The widow prepared a meal of leaves she had collected, as her three young sons watched with wide eyes. “I am happy today because a neighbour has given me chicken bones to put into the soup,” Tom smiled.
Orongo is near fish-filled Lake Victoria. Logic says there shouldn’t be hunger here. But in the eye of the most devastating drought and famine in Kenya since the early 1970s, logic is dead … along with millions of animals and an unknown number of people.
“Fish is too expensive and our crops have failed because it was so dry for so long. Then the rains came and we planted, but the water was too much and it washed away the seedlings,” Tom lamented.
Oxfam describes the drought and food shortages as Kenya’s worst humanitarian crisis since the country’s independence from Britain in 1963. Hundreds of Kenyans died in the famine of 1971/72, but the present situation has the potential to be “far more serious”, said spokesperson Douglas Keatinge.
The charity estimates that at least 11-million people are facing starvation in seven countries in the East Africa and Horn of Africa regions, and almost four-million in Kenya alone.
Yet, in Kenya, famine exists alongside surfeit.

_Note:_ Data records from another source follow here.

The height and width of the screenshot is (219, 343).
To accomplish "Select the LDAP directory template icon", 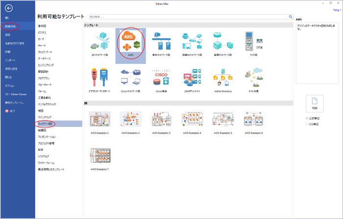I will [192, 78].
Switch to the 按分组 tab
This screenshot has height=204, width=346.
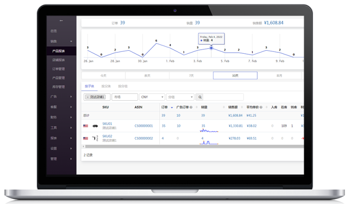123,86
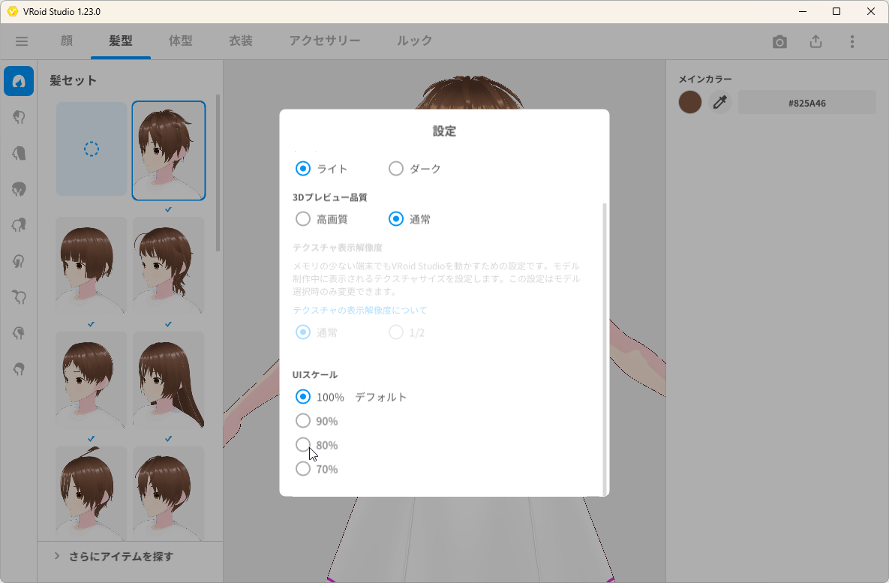The image size is (889, 583).
Task: Click the メインカラー brown color swatch
Action: [x=689, y=101]
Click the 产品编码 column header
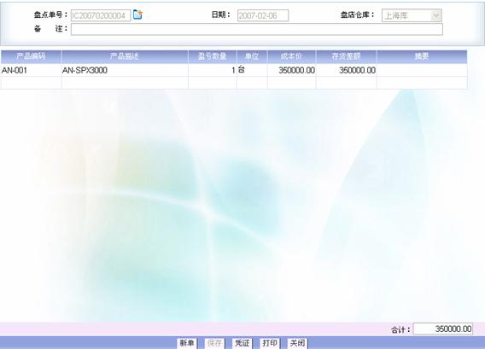485x349 pixels. [31, 56]
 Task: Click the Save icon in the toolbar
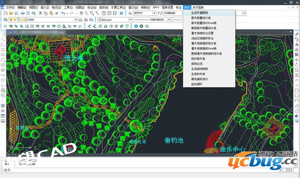16,13
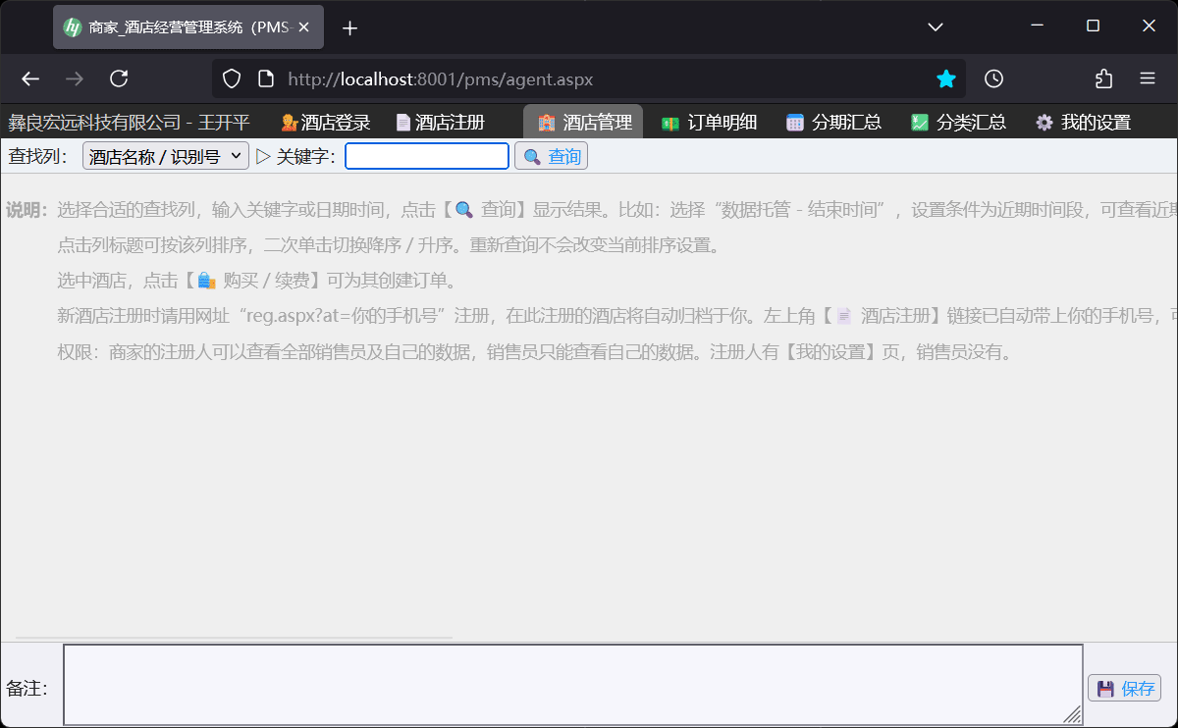The width and height of the screenshot is (1178, 728).
Task: Open the browser hamburger menu
Action: pyautogui.click(x=1147, y=78)
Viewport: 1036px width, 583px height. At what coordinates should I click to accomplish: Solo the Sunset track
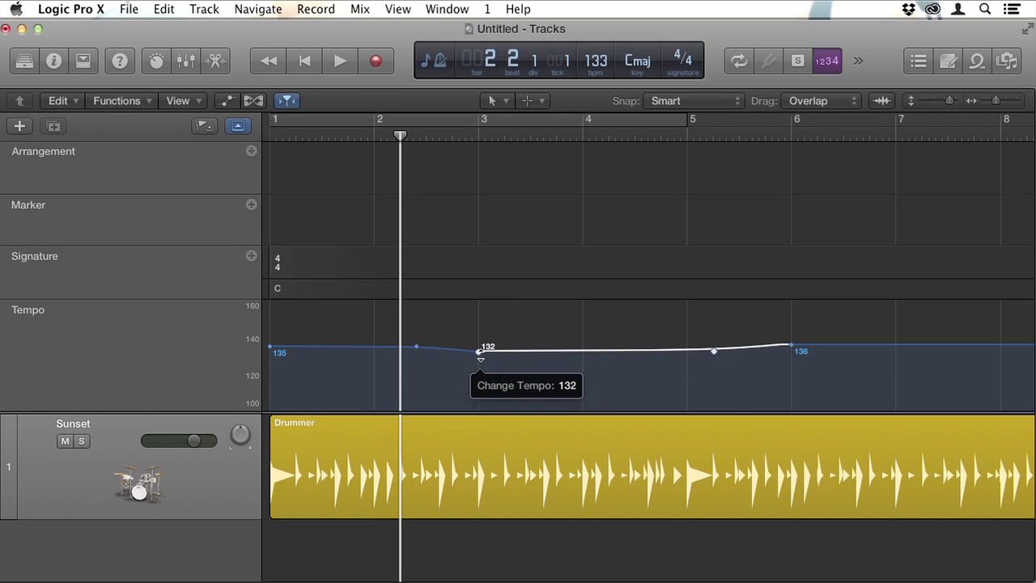tap(81, 441)
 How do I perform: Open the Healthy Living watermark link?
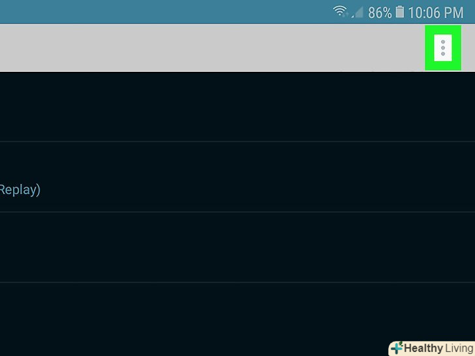[x=432, y=348]
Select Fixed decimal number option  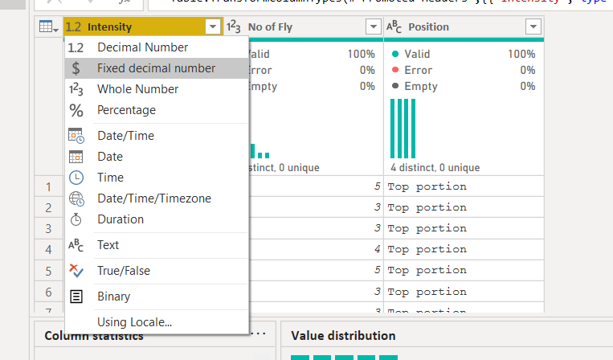(156, 68)
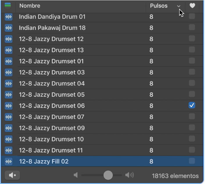Screen dimensions: 205x184
Task: Select the 12-8 Jazzy Drumset 11 loop row
Action: coord(51,150)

Even as drought has laid waste to the land, Kenya’s commercial farmers have grown hundreds of tonnes of fruit and vegetables to supply supermarkets in the United Kingdom. The country has maintained its status as Africa’s primary exporter of fresh produce to Europe, while the hunger at home has intensified. Wild berries, roots and leaves are all that sustain thousands. In the deserts, people survive on insects, scorpions and faith.
Local economies have been destroyed. Pastoralists in northern Kenya, who depend on their animals for their livelihoods, are being forced to slaughter or sell the beasts.
“Only God can save me now!” shouted Uddin Safir at a cattle market at Isiolo in northern Kenya, as he mourned the loss of his beloved livestock.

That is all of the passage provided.